**ACTIVITY:**
Starting at the line that has "This screenshot has width=576, height=1280." and stopping after the line that has "withdrawal-number-value: 12321776223 is", present those records below as a Markdown table with the columns Row and Line. Number each row and leave out blank lines.

════════

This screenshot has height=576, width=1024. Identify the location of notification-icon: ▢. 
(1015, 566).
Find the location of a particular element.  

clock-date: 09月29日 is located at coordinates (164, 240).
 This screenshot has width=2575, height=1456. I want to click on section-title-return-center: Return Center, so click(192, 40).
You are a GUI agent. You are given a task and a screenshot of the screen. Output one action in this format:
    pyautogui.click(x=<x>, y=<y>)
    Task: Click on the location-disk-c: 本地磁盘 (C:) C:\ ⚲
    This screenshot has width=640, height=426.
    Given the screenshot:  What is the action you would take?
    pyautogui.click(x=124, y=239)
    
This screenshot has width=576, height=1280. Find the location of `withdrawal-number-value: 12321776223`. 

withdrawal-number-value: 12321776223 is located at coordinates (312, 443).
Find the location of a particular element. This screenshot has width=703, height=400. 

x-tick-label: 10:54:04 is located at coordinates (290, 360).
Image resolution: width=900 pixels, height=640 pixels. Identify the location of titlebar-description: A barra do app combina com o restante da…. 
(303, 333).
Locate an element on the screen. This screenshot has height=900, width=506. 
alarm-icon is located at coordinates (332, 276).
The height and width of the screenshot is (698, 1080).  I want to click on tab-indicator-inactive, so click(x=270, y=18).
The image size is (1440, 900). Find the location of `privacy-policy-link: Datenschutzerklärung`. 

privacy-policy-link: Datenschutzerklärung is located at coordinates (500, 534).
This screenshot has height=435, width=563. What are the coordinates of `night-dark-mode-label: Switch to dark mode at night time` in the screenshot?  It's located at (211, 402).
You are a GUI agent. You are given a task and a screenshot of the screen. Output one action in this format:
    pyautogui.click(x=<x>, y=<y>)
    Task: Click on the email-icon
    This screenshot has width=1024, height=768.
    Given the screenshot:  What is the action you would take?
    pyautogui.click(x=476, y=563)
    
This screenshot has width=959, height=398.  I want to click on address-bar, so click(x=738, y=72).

════════

**EXPECTED ANSWER:**
| Row | Line |
|---|---|
| 1 | This screenshot has width=576, height=1280. Find the location of `withdrawal-number-value: 12321776223`.  |
| 2 | withdrawal-number-value: 12321776223 is located at coordinates (312, 443). |